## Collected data
+ + + +
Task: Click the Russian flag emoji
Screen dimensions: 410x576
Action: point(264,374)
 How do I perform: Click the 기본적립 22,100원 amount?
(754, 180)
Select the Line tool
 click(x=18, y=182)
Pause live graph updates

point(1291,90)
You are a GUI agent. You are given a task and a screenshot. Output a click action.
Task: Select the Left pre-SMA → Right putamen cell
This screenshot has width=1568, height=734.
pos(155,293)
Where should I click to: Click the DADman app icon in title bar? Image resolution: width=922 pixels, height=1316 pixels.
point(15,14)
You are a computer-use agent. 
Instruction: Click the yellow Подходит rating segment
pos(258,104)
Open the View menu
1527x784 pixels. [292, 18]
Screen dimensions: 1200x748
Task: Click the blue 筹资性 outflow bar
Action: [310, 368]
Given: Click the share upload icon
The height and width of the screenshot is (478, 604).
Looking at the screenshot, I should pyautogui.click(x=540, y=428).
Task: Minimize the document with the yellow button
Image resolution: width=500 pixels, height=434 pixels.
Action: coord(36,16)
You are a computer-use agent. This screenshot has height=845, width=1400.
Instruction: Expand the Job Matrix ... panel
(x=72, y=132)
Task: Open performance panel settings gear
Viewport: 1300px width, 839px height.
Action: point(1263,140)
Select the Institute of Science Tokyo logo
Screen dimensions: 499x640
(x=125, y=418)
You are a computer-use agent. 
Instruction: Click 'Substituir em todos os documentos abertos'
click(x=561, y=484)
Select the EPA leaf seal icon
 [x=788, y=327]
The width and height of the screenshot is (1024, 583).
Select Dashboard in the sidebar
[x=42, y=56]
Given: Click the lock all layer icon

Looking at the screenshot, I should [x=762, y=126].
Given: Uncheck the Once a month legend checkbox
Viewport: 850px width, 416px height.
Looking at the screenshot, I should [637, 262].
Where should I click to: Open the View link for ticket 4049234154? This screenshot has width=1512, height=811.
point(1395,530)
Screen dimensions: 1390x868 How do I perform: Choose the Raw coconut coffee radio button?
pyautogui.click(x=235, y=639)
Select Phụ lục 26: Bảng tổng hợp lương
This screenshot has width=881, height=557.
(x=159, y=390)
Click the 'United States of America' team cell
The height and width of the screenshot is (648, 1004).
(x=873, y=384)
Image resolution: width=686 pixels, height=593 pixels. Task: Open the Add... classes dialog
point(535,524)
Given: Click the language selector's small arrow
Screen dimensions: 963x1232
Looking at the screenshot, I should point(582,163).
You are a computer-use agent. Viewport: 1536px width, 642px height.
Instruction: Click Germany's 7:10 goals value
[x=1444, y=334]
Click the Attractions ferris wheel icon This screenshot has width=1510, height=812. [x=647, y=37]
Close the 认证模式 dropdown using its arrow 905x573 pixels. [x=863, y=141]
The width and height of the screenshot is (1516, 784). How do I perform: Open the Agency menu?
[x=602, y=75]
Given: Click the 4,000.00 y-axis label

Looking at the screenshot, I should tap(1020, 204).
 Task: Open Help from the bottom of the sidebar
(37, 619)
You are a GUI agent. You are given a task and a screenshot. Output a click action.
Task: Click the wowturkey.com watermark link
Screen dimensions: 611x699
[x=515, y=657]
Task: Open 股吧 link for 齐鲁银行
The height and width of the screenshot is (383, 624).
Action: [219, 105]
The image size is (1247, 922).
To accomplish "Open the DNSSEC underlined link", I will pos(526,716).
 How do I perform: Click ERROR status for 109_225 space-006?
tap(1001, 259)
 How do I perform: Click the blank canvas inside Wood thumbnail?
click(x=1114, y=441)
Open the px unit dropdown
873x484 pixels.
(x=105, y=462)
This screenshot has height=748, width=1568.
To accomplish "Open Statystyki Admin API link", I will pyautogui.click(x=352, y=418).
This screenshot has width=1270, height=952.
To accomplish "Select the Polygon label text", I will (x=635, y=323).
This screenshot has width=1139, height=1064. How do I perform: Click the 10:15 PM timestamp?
+ + + +
Please make an exact copy of the lines above from the line with "Screen dimensions: 499x640" through the line with "Click the 'United", both ends included.

Screen dimensions: 499x640
(x=125, y=418)
You are a computer-use agent. 
Instruction: Click 'Substituir em todos os documentos abertos'
click(x=561, y=484)
Select the EPA leaf seal icon
 [x=788, y=327]
The width and height of the screenshot is (1024, 583).
Select Dashboard in the sidebar
[x=42, y=56]
Given: Click the lock all layer icon

Looking at the screenshot, I should [x=762, y=126].
Given: Uncheck the Once a month legend checkbox
Viewport: 850px width, 416px height.
Looking at the screenshot, I should [637, 262].
Where should I click to: Open the View link for ticket 4049234154? This screenshot has width=1512, height=811.
point(1395,530)
Screen dimensions: 1390x868 How do I perform: Choose the Raw coconut coffee radio button?
pyautogui.click(x=235, y=639)
Select Phụ lục 26: Bảng tổng hợp lương
This screenshot has width=881, height=557.
(x=159, y=390)
Click the 'United States of America' team cell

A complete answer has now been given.